The Book Show visits the Dublin studio of John Banville where the stone age meets technology

I’m John Banville, my apartment in the centre of Dublin, it’s my office really. I don’t live here, I come here every morning. I sharpen my pencils, I stare at the wall, I read a few lines, do anything other than start to work but eventually one find oneself working. It’s a strange, dream-like process.

My desk faces the windows but not much point, really, I haven’t cleaned them for about five years because I never look out, there’s nothing to look at out there, everything is inside my head. I write with a fountain pen on paper in these rather beautiful handmade books and then I transfer it to the computer so it’s sort of Stone Age meets the Technological Age.

If I’m writing as Benjamin Black, I can work in other places. I began writing as Benjamin Black when I was in Italy, staying with a friend of mine. Didn’t think I could do it but one Monday morning I just started and by lunchtime I had become Benjamin Black, but if I’m writing a John Banville book, I have to be here, I have to be here with my own things, I have to have my own piece of wall and my own piece of filthy window not to look out of.

It was odd when I started writing a Benjamin Black book, I carefully got out my fountain pen and opened a notebook and began to write longhand and I got about a quarter way through the book and then I realised that it was too slow, so I went over to writing directly onto the screen, which was an odd sensation for me, but that’s how I work. If I were to try to do that as Banville, it would be disastrous, because Banville has to write very slowly indeed and fountain pen on paper gives me just the right pace, it holds me back, because the computer is too fast, it thinks faster than I do.

Well, the main thing at my desk is my notebook which I write in, my manuscript book, a very beautiful object I think which unfortunately I keep blackening pages of it, but there’s no other way of doing it.

All my talismans are here, things that have accumulated, most of them I don't know where they came from, they just seem to have migrated here from somewhere else, but I’m very fond of them. I’m fond of this little statue, who stares at me accusingly as I work, asking me why on earth I think I’m a writer and what I imagine that I’m doing. I like her scepticism.

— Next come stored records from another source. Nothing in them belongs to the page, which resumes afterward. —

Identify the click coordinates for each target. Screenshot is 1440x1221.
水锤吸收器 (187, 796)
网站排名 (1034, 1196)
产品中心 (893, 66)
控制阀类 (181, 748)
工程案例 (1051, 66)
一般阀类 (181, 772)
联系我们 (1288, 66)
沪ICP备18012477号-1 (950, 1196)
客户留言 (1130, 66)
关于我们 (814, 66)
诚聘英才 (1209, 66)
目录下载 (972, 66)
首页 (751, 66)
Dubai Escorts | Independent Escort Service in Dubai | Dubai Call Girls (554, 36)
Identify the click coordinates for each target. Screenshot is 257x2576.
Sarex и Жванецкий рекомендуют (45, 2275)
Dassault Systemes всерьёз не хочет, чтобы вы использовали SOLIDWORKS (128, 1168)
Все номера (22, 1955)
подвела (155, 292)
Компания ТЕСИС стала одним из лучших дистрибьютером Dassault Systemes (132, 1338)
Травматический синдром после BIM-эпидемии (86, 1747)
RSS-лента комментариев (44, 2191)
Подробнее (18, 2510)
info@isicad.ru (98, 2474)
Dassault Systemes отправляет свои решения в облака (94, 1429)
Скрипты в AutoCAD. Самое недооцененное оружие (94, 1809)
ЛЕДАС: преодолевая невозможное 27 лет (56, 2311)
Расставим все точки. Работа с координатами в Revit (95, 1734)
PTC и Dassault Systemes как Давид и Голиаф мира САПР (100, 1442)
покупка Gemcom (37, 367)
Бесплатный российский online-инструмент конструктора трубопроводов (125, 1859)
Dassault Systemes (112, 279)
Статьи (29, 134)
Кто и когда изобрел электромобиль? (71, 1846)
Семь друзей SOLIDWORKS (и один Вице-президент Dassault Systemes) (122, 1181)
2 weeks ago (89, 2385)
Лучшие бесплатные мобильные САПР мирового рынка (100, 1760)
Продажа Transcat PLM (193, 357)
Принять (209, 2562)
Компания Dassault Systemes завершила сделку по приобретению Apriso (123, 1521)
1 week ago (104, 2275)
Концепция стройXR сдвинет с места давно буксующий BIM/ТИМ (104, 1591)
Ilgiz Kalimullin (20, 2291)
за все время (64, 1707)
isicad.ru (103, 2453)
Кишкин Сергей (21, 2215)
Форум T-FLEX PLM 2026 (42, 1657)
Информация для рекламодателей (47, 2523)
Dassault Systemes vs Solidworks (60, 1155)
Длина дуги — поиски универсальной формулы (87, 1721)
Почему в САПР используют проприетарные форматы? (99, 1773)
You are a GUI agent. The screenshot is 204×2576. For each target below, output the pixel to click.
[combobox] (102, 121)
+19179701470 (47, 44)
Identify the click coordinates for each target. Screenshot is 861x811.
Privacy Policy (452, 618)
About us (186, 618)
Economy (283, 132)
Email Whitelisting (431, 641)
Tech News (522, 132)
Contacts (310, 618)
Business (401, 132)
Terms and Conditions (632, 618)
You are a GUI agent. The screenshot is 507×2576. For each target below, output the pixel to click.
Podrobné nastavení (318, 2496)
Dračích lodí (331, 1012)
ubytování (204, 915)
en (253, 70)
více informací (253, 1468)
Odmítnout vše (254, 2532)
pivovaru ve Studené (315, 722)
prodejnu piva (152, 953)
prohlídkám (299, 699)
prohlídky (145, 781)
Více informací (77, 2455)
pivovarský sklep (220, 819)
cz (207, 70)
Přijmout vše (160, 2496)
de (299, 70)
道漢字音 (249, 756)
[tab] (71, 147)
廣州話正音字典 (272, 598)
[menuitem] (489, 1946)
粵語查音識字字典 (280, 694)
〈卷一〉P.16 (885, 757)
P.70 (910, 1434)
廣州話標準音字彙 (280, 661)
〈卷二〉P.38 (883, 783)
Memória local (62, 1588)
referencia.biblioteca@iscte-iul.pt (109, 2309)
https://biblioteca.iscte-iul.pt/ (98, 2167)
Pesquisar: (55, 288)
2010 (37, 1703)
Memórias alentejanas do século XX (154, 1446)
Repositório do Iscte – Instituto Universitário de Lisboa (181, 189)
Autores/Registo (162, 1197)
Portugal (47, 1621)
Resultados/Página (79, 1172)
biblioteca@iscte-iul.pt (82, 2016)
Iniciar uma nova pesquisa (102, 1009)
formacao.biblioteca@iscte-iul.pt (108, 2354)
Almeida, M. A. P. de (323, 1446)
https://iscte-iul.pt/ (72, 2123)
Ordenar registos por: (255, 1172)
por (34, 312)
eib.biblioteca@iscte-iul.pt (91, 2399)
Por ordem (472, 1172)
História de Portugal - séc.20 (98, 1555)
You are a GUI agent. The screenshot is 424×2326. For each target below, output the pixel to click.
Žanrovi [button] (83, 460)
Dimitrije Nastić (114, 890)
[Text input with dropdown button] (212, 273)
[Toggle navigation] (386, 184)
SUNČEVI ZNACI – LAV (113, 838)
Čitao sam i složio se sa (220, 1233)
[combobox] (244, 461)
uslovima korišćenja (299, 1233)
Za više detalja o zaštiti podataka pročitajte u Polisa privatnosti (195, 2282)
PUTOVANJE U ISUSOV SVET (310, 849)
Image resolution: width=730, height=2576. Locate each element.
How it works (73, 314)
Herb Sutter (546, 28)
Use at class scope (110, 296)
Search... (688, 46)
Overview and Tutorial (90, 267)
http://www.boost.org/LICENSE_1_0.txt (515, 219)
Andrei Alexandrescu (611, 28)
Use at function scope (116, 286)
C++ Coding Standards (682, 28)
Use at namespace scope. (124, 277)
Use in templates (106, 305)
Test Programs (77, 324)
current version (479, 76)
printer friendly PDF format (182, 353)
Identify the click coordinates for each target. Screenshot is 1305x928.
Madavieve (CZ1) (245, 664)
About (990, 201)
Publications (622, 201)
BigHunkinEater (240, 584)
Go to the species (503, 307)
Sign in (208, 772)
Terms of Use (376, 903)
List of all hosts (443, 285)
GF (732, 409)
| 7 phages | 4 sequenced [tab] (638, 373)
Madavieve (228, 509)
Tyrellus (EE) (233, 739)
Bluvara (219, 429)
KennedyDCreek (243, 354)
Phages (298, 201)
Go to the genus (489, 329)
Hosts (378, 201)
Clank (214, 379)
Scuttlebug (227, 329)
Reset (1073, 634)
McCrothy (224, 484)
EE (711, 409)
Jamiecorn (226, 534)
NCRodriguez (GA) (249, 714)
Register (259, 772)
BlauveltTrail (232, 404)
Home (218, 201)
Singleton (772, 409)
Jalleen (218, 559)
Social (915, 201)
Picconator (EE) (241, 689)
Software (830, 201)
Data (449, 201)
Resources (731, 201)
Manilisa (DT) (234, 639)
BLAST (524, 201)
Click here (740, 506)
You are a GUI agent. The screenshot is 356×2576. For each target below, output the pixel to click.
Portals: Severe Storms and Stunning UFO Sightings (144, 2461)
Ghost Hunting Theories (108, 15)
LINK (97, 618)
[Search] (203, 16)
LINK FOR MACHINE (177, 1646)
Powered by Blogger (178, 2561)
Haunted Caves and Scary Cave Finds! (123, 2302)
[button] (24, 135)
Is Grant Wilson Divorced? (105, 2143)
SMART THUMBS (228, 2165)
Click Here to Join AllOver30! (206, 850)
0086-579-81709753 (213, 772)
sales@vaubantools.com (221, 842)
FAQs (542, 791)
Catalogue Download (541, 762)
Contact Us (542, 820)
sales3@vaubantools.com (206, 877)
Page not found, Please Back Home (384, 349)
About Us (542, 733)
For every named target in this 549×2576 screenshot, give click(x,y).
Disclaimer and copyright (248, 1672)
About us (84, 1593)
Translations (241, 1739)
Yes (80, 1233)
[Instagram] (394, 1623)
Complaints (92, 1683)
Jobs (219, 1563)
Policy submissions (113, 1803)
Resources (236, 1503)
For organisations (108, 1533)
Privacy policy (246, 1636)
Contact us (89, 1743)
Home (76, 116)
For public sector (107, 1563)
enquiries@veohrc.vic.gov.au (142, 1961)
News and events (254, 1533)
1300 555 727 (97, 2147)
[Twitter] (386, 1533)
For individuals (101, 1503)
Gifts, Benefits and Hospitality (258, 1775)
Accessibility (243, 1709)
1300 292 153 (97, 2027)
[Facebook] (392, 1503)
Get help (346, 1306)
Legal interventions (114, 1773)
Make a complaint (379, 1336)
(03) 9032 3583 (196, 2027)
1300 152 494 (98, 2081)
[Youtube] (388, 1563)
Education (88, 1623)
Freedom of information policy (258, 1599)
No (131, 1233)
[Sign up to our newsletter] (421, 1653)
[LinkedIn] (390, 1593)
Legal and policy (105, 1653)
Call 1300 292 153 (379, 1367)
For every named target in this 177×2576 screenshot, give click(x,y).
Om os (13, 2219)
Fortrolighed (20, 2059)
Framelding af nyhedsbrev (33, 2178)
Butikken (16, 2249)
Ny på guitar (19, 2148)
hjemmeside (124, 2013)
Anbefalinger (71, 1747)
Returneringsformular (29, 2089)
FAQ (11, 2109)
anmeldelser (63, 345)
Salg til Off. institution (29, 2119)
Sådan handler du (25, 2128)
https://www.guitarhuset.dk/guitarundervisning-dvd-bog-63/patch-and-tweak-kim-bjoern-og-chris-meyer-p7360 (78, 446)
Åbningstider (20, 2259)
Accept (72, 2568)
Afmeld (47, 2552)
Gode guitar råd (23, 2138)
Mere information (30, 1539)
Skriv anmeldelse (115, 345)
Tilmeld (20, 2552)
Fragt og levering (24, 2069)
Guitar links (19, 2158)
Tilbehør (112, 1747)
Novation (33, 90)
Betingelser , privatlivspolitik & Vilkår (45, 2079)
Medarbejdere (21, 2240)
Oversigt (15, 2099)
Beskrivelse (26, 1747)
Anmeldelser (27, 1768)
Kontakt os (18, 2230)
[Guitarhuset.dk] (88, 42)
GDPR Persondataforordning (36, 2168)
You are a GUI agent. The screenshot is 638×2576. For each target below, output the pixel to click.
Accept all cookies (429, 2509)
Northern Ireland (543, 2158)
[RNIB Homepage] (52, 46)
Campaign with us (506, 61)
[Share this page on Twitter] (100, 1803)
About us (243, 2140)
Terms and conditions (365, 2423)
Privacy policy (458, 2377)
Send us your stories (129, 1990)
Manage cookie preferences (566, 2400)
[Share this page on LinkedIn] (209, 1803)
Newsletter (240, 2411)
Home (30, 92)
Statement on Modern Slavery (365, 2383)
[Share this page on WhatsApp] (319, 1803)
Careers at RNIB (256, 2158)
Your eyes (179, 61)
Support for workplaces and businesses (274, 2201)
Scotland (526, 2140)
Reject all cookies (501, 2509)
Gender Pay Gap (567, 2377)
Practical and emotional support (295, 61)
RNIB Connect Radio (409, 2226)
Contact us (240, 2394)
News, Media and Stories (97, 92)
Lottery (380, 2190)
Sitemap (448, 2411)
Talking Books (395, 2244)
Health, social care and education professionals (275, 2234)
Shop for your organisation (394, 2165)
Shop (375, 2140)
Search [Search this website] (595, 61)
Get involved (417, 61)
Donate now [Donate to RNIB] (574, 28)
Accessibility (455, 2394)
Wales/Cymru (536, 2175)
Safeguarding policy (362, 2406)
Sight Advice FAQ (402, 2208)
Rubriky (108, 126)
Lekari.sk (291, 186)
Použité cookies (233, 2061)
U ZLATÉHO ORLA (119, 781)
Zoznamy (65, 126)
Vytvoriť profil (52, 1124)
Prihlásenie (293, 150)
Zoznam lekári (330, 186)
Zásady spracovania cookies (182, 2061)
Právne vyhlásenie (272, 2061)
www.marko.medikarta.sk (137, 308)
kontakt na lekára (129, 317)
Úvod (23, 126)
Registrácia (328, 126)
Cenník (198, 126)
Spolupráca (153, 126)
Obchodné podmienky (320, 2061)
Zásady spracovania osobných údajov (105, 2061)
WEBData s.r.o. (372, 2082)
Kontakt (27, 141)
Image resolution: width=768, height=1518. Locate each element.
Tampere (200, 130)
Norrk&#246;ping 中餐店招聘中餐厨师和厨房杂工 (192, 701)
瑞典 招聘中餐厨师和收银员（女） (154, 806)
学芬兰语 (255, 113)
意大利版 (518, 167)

I like my artists mannequins, they remind me of my characters, I can do anything with them, they’re infinitely malleable.

My bonsai tree is a new acquisition. It rather worries me. I feel that I’ve got a pet or even a small child standing at the corner of my desk that I have to take care of, water and lavish love on.

For me, writing is like breathing. I wouldn't know how to live if I weren’t doing it. This room is my ideal, I can’t imagine that I will ever write anywhere else other than here. I’ll be carried out in a box, still writing, my hand twitching with a fountain pen.